• ABOUT THIS EXERCISE
Skip every picture, then write out exactly the lines of the listing below from the line that contains "The width and height of the screenshot is (1568, 599)." through the final line.

• INPUT RECORDS
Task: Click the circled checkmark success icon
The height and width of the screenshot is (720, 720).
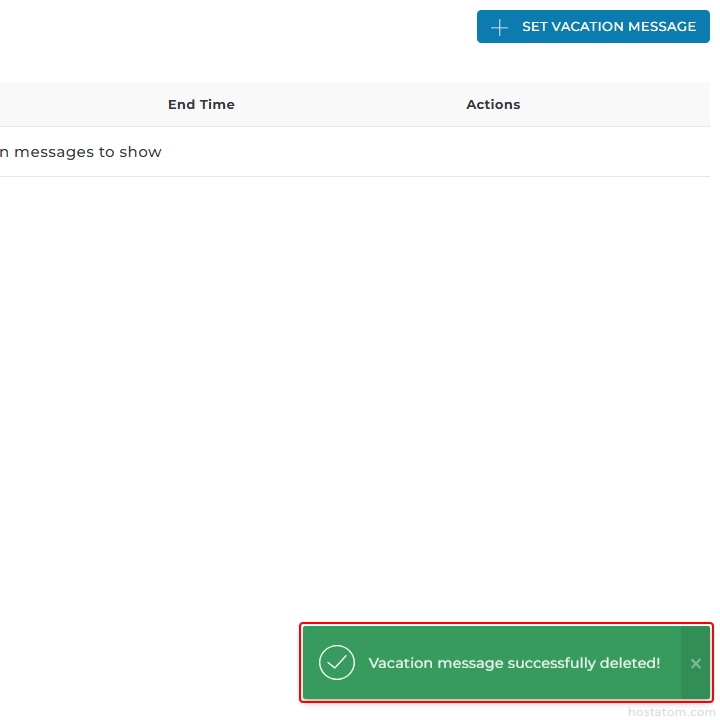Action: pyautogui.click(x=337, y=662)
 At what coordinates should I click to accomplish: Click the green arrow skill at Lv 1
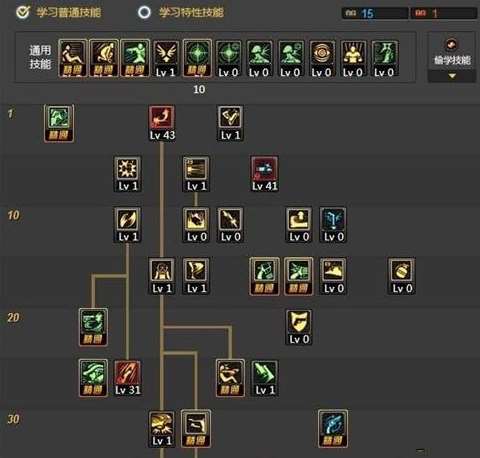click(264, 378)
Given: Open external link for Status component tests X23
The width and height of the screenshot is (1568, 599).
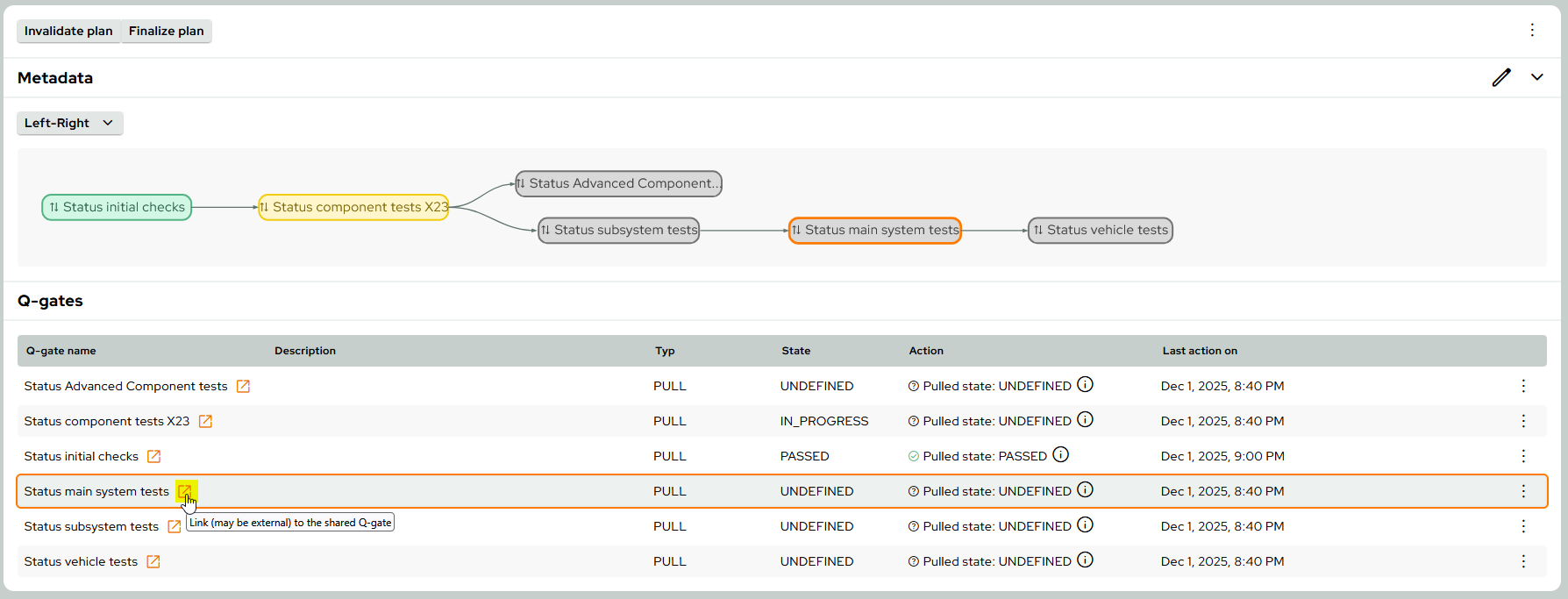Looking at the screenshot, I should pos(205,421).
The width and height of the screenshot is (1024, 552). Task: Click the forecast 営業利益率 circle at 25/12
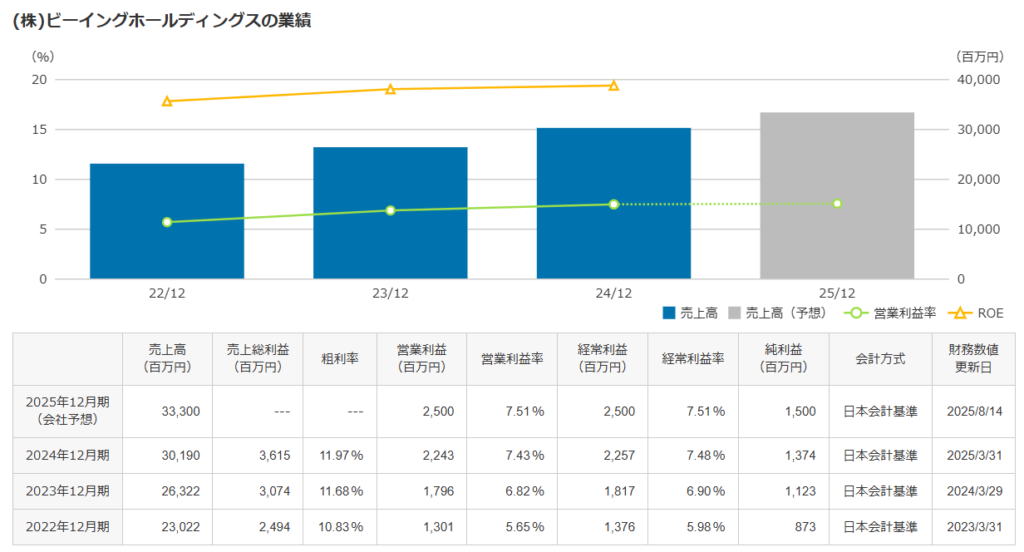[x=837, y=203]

• WRITTEN ANSWER
The width and height of the screenshot is (1568, 599).
Looking at the screenshot, I should pos(205,421).
The width and height of the screenshot is (1024, 552). Task: Click the forecast 営業利益率 circle at 25/12
[x=837, y=203]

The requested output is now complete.